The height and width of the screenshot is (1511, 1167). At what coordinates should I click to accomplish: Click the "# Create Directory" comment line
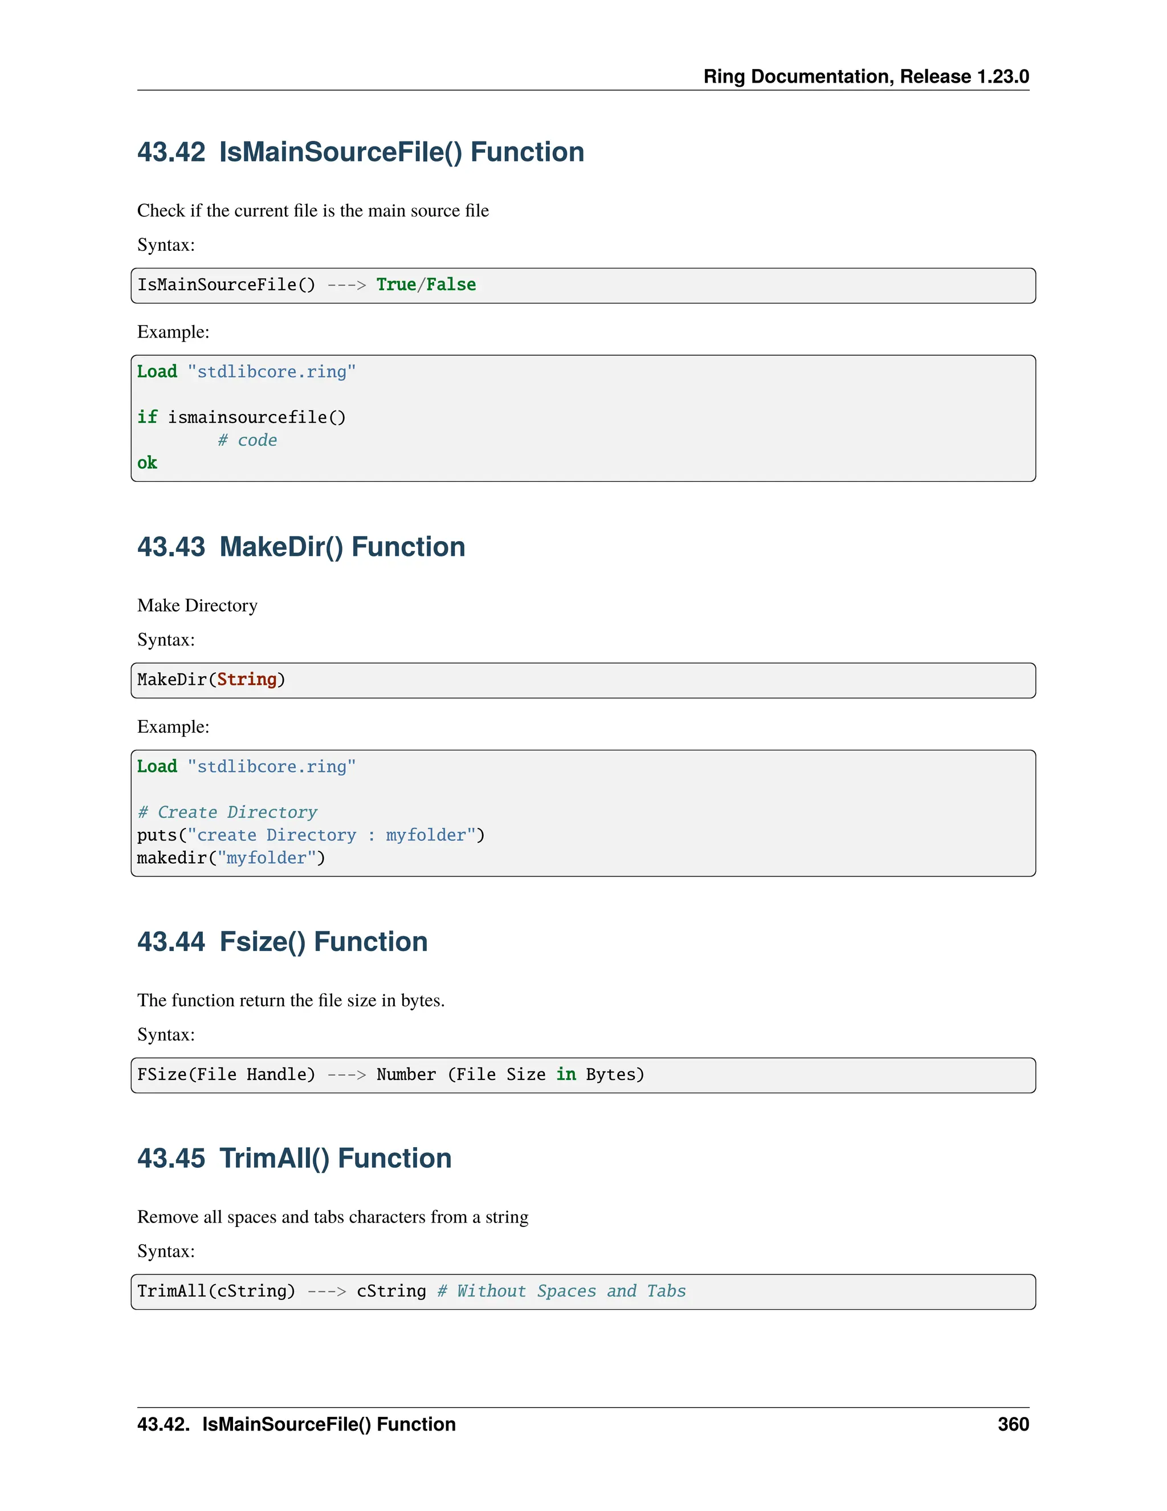tap(227, 812)
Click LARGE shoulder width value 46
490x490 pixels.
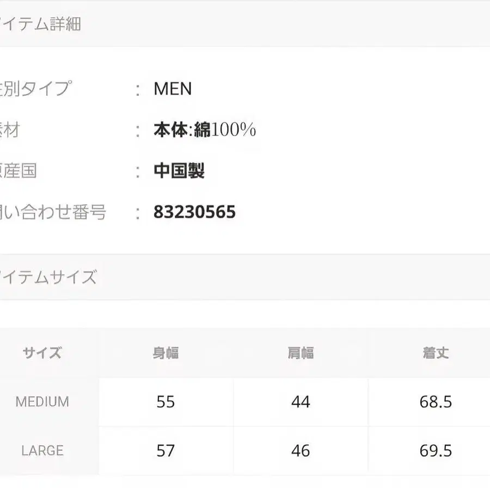click(301, 451)
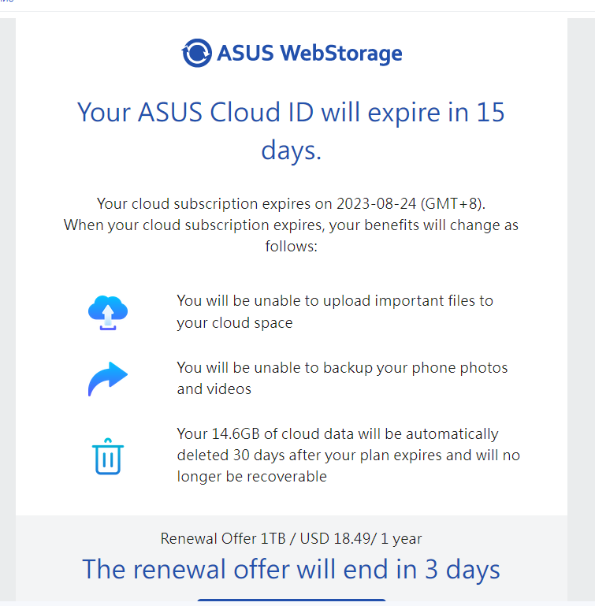
Task: Click the word "days." in the headline
Action: 291,149
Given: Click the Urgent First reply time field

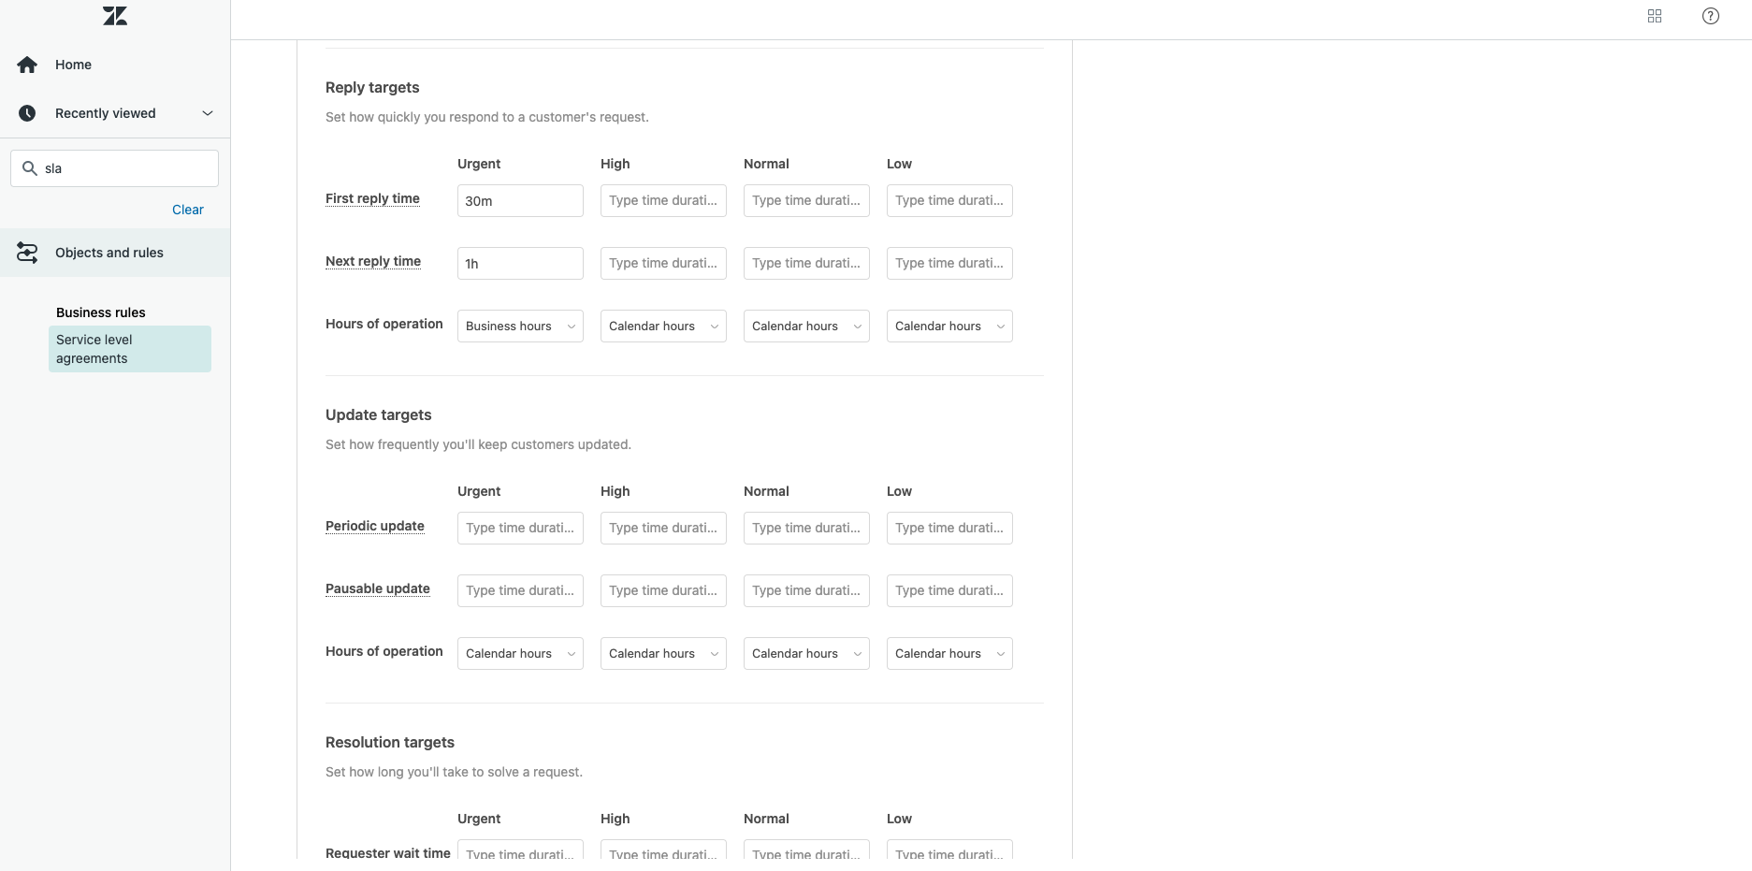Looking at the screenshot, I should pos(520,201).
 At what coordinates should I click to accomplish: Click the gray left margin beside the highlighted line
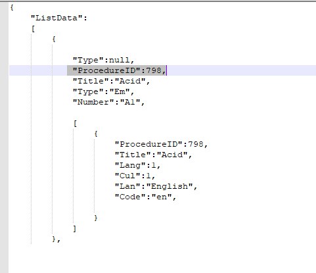click(4, 70)
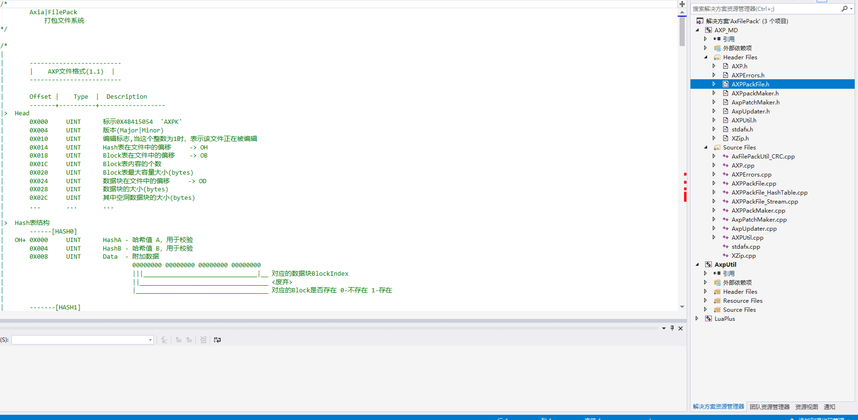Viewport: 858px width, 420px height.
Task: Click the editor vertical scrollbar thumb
Action: pos(682,31)
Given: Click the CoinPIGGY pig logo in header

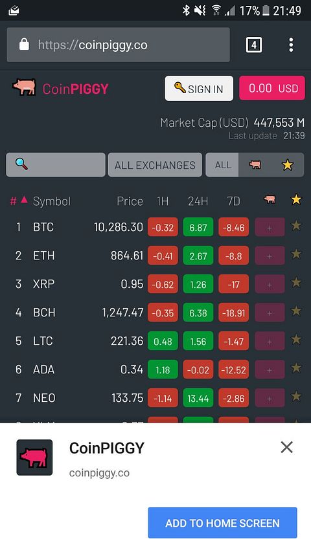Looking at the screenshot, I should pyautogui.click(x=25, y=87).
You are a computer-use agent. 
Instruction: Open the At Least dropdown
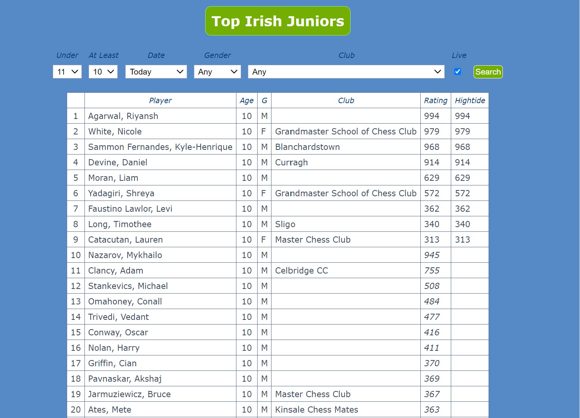click(103, 71)
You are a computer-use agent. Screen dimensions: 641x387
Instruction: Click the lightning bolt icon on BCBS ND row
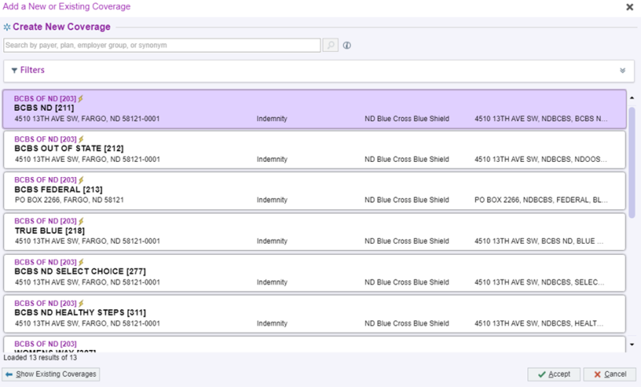pos(81,99)
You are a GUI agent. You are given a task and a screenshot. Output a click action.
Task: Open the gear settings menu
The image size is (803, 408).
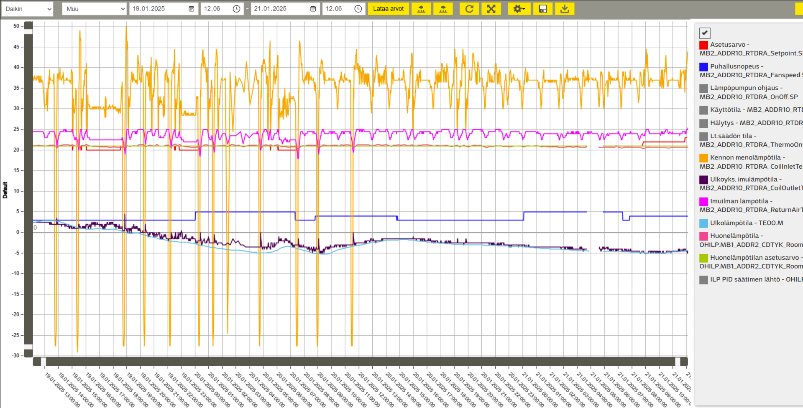pyautogui.click(x=519, y=9)
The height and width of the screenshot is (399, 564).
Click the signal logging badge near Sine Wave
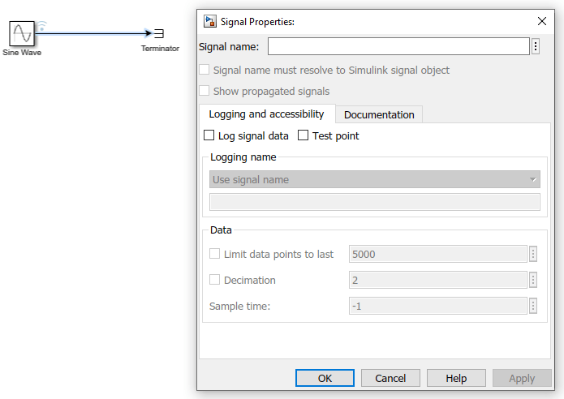click(x=41, y=26)
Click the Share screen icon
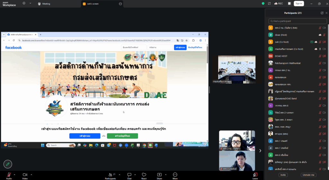This screenshot has width=329, height=180. [x=159, y=175]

ABOUT THIS TASK:
Give back every record above word for word, dropping pictures.

TASK OUTPUT:
The height and width of the screenshot is (1511, 1167). At what coordinates should I click to accomplish: Click the "# Create Directory" comment line
tap(227, 812)
Click LARGE shoulder width value 46
490x490 pixels.
click(301, 451)
Task: Click the word "days." in the headline
Action: 291,149
Given: Click the Urgent First reply time field

Looking at the screenshot, I should pos(520,201).
 At what coordinates should I click to accomplish: Click the gray left margin beside the highlighted line
click(4, 70)
Viewport: 858px width, 420px height.
Task: Click the editor vertical scrollbar thumb
Action: pos(682,31)
Given: Click the CoinPIGGY pig logo in header

Looking at the screenshot, I should pyautogui.click(x=25, y=87).
You are a computer-use agent. 
Instruction: Open the At Least dropdown
click(103, 71)
You are a computer-use agent. Screen dimensions: 641x387
Instruction: Click the lightning bolt icon on BCBS ND row
pos(81,99)
You are a GUI agent. You are given a task and a screenshot. Output a click action.
Task: Open the gear settings menu
The image size is (803, 408).
pyautogui.click(x=519, y=9)
The height and width of the screenshot is (399, 564).
Click the signal logging badge near Sine Wave
click(x=41, y=26)
Click the Share screen icon
This screenshot has width=329, height=180. [x=159, y=175]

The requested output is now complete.